The P-40 leader called back at once. "White Fox. Go."

"Blue Goose. We've got a cripple and he's tailing smoke. Can you have some of your people take him home?"

"Wilco. Fox Seven and Eight, you have that thing in sight?"

"Roger."

"Got 'em."

"Give the boys some company going home."

Two P-40s peeled off and took up escort position with Kessler's battered airplane. They were high enough for him to go straight through a saddleback of the Owen Stanleys without any great turns. High enough to get across the worst of the mountains on only one engine.

The other bombers went for their home fields. Whip took the 335th still flying in a long descending circle. He wasn't through this day. Not yet, not yet.

Muhlfield called in. You could tell his worries from the tone of his voice. "I got two people shot up pretty bad, Lead."

"Go home then, Mule."

Quiet consternation in that bomber. "Ah, stand by one." Muhlfield came back a few moments later. "We've had a little caucus here. The troops say they don't mind bleeding a bit longer." A pause. "Ah, Lead, are you thinking what I think you're thinking? Over."

Whip burst out laughing. He grinned at Alex before thumbing his transmit button. "Ah, that's affirmative, Mule."

"Okay, boss. We go where you go."

Whip timed it with the touch of the master. He stayed at four thousand feet and in the far distance, along the coastline of New Guinea, he saw the tiny reflections of sunlight in the low sky. "That's them. They won't be expecting company now," he told Alex. He went to transmit. "Okay, everybody, down we go."

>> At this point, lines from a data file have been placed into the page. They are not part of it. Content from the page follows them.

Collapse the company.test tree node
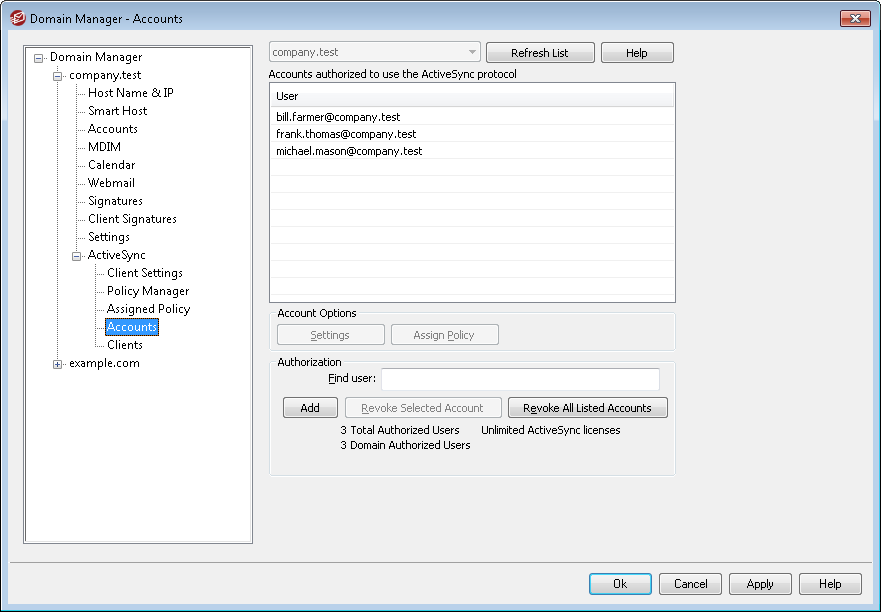Image resolution: width=881 pixels, height=612 pixels. pos(58,76)
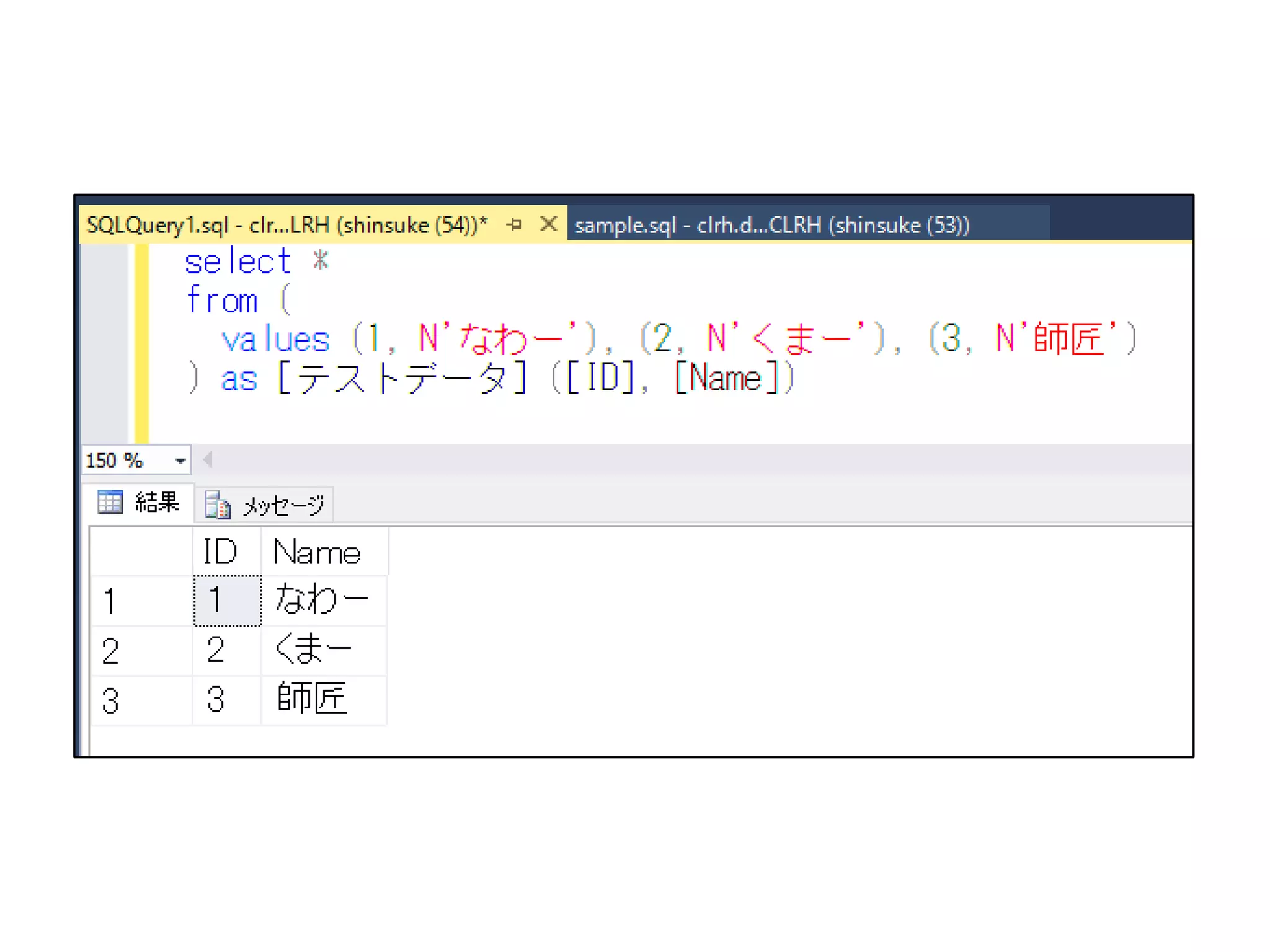Click the cell containing 師匠

tap(322, 699)
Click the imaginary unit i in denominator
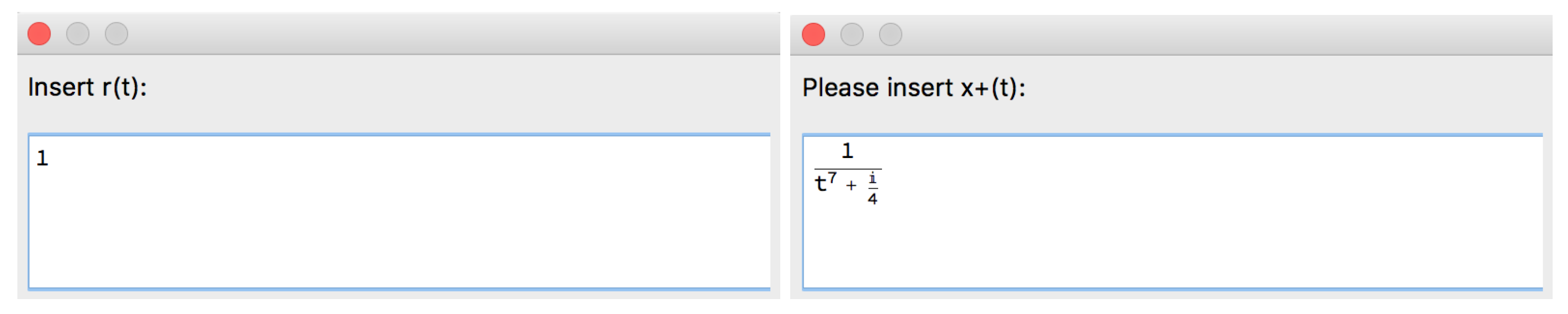Viewport: 1568px width, 314px height. coord(872,178)
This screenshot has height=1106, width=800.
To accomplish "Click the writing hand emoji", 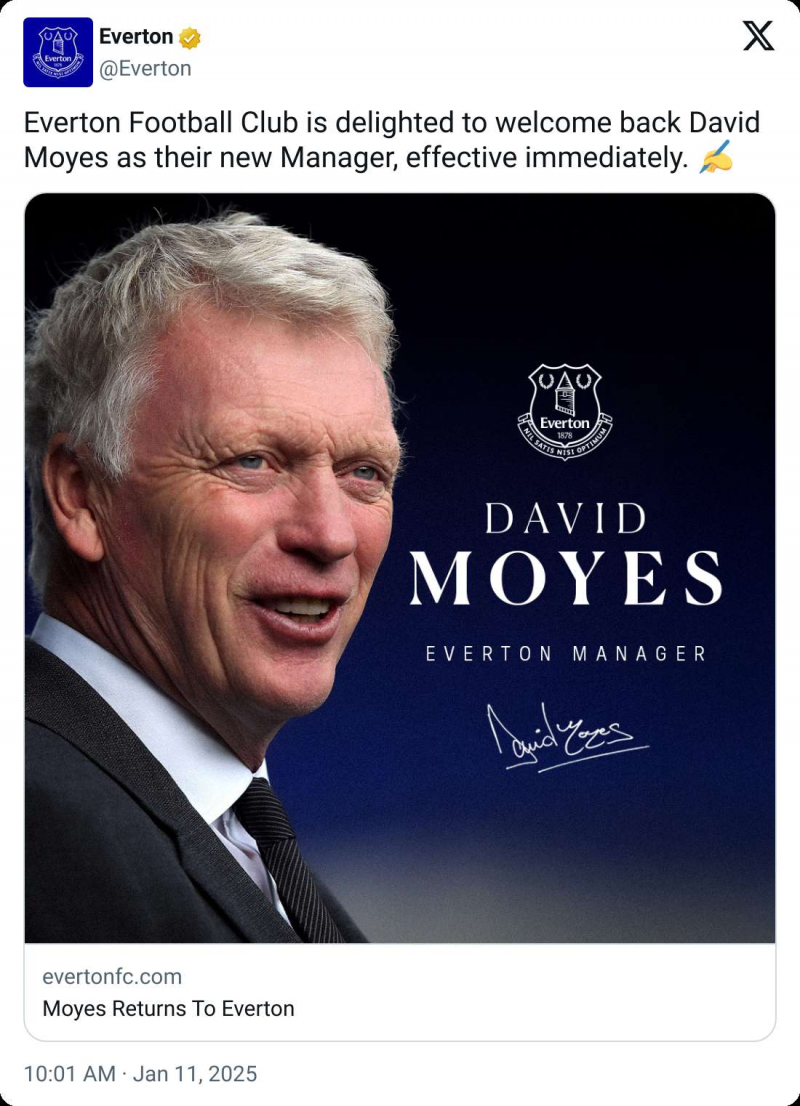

The old gravity train ride, the B-25s trembling with the fury of air pounding past them, screaming through bullet and shell holes, the coastline expanding steadily in sight, and a slow-turning nest of moths in the sky.

Zero fighters in the landing pattern at Lae, speed low, gear down, flaps down. Partridges plump and ripe, and the 335th came across the water with everything forward, throttles wide open, light in weight, their speed high, and the Japanese pilots had no more than a few seconds' warning when the bombers struck.

One hundred thirty-two machine guns bucked and roared as the bombers hit the stunned fighter pilots in a wide sweep. It was a one-pass deal only but it was savagely effective. Four fighters burned and exploded in the air. Several more were hit heavily and, for all they knew, went down with dead pilots. It would have been perfect except that one Zero pilot, confused, turned and climbed in a graceful sweep, and only three or four seconds after he died from being pulped, his lifeless form fell forward on the stick and rammed the fighter down, and it fell swiftly from the sky to put its heavy engine directly into the cockpit with Muhlfield and Russ Trotman.

That caucus hadn't lasted long. Mule's men did bleed only "a bit longer."